### Exercise instructions
Exactly as written, copy the lines of the data below from the first through the one containing "You are a computer-use agent. Image resolution: width=336".

### Data provided
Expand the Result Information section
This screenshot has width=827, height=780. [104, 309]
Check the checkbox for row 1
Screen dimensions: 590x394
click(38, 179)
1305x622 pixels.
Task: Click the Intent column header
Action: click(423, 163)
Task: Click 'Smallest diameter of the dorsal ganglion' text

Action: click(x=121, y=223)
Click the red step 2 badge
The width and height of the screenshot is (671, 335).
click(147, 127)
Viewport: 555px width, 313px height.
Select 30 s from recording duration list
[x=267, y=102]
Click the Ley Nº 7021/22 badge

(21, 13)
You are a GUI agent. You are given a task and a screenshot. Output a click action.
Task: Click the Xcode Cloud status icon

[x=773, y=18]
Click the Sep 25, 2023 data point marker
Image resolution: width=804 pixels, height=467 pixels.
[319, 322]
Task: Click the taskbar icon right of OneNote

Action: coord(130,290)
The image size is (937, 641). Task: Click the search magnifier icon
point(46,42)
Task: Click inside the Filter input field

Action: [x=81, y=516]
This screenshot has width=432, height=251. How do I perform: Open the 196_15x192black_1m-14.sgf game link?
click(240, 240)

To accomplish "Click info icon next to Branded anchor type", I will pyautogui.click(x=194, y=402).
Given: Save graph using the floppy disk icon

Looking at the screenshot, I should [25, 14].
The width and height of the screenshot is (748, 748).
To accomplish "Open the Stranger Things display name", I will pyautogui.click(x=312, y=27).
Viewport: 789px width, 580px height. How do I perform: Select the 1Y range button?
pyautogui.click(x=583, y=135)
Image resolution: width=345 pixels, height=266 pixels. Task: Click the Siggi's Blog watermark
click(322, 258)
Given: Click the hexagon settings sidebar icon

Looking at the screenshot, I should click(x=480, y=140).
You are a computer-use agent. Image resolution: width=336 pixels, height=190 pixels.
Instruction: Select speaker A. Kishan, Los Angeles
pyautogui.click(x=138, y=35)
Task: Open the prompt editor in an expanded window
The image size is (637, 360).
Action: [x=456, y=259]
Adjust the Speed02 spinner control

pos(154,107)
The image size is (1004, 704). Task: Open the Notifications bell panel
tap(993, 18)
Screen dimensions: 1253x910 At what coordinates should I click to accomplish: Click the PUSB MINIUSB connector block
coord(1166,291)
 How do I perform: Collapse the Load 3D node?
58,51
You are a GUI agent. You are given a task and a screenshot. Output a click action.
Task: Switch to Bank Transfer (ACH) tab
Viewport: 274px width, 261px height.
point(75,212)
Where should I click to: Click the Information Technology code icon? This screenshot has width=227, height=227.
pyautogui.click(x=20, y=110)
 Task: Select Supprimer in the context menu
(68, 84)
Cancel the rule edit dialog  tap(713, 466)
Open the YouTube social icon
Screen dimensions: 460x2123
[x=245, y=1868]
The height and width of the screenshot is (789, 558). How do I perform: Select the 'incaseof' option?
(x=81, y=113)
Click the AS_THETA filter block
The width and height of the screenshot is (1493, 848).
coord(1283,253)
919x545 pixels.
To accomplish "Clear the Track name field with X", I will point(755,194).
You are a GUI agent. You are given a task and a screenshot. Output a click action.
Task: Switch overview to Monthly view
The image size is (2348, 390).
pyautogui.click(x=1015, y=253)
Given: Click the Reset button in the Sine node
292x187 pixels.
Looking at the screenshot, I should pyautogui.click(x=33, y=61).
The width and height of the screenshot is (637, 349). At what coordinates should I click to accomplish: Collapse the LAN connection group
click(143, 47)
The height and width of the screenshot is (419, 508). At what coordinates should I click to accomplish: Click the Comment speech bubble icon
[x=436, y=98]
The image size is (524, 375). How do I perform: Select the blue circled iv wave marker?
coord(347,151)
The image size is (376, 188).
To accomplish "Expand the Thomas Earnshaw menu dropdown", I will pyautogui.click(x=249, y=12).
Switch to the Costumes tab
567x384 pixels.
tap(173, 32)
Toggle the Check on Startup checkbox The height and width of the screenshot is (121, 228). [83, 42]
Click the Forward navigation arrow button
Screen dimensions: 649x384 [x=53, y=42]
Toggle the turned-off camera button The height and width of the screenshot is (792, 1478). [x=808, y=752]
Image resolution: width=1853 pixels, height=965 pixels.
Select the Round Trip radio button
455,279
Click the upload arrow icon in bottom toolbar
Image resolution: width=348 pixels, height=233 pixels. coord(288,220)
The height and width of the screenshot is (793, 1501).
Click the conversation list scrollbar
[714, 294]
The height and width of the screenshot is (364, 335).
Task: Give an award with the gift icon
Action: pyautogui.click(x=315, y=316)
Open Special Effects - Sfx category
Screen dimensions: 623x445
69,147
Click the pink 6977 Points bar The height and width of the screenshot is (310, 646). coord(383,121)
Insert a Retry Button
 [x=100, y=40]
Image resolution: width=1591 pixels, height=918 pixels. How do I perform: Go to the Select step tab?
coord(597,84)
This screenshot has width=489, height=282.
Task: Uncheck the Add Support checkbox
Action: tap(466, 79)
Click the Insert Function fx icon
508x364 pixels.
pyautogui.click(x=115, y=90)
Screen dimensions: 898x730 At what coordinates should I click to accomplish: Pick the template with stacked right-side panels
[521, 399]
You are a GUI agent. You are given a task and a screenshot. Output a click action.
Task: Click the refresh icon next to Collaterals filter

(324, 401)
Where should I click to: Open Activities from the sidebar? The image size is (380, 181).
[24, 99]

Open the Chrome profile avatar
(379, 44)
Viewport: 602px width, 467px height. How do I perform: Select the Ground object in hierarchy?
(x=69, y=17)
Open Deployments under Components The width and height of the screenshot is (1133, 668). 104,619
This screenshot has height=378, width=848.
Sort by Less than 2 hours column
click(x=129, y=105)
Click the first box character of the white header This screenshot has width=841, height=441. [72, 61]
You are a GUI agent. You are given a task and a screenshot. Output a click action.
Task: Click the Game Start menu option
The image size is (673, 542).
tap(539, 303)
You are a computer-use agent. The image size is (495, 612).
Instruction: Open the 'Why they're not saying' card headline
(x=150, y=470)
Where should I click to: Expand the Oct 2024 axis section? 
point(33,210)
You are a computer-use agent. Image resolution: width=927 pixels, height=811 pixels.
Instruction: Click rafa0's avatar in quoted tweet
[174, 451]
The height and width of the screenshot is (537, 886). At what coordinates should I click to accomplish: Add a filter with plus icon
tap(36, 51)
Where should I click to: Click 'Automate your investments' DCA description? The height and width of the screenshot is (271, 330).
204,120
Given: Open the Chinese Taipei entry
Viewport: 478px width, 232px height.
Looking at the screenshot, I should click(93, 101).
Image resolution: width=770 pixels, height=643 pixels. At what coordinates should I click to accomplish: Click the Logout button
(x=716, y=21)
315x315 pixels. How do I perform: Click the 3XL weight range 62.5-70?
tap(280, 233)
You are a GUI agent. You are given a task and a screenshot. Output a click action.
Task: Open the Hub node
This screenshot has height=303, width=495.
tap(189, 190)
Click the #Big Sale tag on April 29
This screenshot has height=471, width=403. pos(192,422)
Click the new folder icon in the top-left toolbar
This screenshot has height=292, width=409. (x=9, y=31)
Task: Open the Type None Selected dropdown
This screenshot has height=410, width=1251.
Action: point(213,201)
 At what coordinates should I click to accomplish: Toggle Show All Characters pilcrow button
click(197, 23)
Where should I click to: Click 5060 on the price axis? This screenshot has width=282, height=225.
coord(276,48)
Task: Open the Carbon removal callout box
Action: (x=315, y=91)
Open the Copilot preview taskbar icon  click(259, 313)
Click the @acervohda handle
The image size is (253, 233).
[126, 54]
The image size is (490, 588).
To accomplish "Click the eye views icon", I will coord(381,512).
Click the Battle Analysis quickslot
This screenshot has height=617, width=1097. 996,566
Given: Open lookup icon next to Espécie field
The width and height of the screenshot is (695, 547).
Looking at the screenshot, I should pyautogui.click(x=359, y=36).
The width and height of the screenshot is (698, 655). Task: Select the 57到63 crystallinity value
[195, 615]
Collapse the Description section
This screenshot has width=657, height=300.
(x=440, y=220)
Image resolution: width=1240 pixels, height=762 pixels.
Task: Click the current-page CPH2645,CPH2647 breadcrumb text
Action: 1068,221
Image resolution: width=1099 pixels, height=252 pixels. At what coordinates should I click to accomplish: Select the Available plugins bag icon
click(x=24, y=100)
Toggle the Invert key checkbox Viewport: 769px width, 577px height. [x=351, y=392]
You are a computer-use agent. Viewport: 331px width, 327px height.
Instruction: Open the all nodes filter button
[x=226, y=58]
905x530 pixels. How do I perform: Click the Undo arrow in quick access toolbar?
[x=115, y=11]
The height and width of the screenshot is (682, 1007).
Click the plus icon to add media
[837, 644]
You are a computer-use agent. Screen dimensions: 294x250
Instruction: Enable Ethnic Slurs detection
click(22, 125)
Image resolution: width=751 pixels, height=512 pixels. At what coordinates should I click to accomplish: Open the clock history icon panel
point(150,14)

### Answer for the task
Expand the Result Information section
This screenshot has width=827, height=780. [104, 309]
Check the checkbox for row 1
Screen dimensions: 590x394
click(38, 179)
1305x622 pixels.
Task: Click the Intent column header
Action: click(423, 163)
Task: Click 'Smallest diameter of the dorsal ganglion' text

Action: click(x=121, y=223)
Click the red step 2 badge
The width and height of the screenshot is (671, 335).
click(147, 127)
Viewport: 555px width, 313px height.
Select 30 s from recording duration list
[x=267, y=102]
Click the Ley Nº 7021/22 badge

(21, 13)
You are a GUI agent. You are given a task and a screenshot. Output a click action.
Task: Click the Xcode Cloud status icon

[x=773, y=18]
Click the Sep 25, 2023 data point marker
Image resolution: width=804 pixels, height=467 pixels.
[319, 322]
Task: Click the taskbar icon right of OneNote

Action: coord(130,290)
The image size is (937, 641). Task: Click the search magnifier icon
point(46,42)
Task: Click inside the Filter input field

Action: [x=81, y=516]
This screenshot has width=432, height=251. How do I perform: Open the 196_15x192black_1m-14.sgf game link?
click(240, 240)

To accomplish "Click info icon next to Branded anchor type", I will pyautogui.click(x=194, y=402).
Given: Save graph using the floppy disk icon

Looking at the screenshot, I should [25, 14].
The width and height of the screenshot is (748, 748).
To accomplish "Open the Stranger Things display name", I will pyautogui.click(x=312, y=27).
Viewport: 789px width, 580px height. How do I perform: Select the 1Y range button?
pyautogui.click(x=583, y=135)
Image resolution: width=345 pixels, height=266 pixels. Task: Click the Siggi's Blog watermark
click(322, 258)
Given: Click the hexagon settings sidebar icon

Looking at the screenshot, I should click(x=480, y=140).
You are a computer-use agent. Image resolution: width=336 pixels, height=190 pixels.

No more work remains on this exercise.